Ah, kicking. It brings us to what happened in Dublin. Here I claim some prescience. As Lord Beaverbrook once remarked, if you do not blow your own trumpet no one is going to blow it for you. I suggested that Simon Mason should be picked at full-back for his place-kicking and that Conor O'Shea could be accommodated in the centre with either Ron Henderson or Jonathan Bell as his partner. In default of this arrangement (which, to be honest, I thought unlikely), I assumed Niall Woods would be on the left wing, not only part of London Irish's back three but also taking the place kicks in preference to David Humphreys.

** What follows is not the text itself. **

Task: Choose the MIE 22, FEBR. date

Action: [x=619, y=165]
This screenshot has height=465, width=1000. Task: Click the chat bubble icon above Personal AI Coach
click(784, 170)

I could not imagine that Warren Gatland, Ireland's New Zealand coach, would do anything else. But, astonishingly, he did. When he could have been putting over goals for Ireland (though Mason would have been even more reliable) Woods was playing for London Irish against Gloucester at Sunbury, scoring a try and kicking a conversion.

It is, admittedly, impossible to say that in Saturday's conditions Mason would have reproduced the faultless performance he gave on the previous Saturday at the same ground. Still, it was extraordinary folly by Gatland to go into the match without either him or Woods. For once, that is not hindsight on my part and it is Gatland rather than Humphreys that I blame for losing me money.

Not long after the war, the then editor of the Guardian, the great A P Wadsworth, wrote a leading article on the day before a general election advising his readers to vote Liberal. Next day he told his colleagues that, having done his duty to the paper's readers (and no doubt to the paper's proprietors as well), he was now off to do his duty to himself. So he trotted to the polling station to vote Labour.

Likewise I advise my readers to back France for the Five Nations. I then promptly backed Ireland at 20-1. It seemed a good bet. Indeed, it was a good bet. But despite the talk of Keith Wood and others about the Triple Crown, I do not now expect to see any return on what the bookmakers like to call my investment.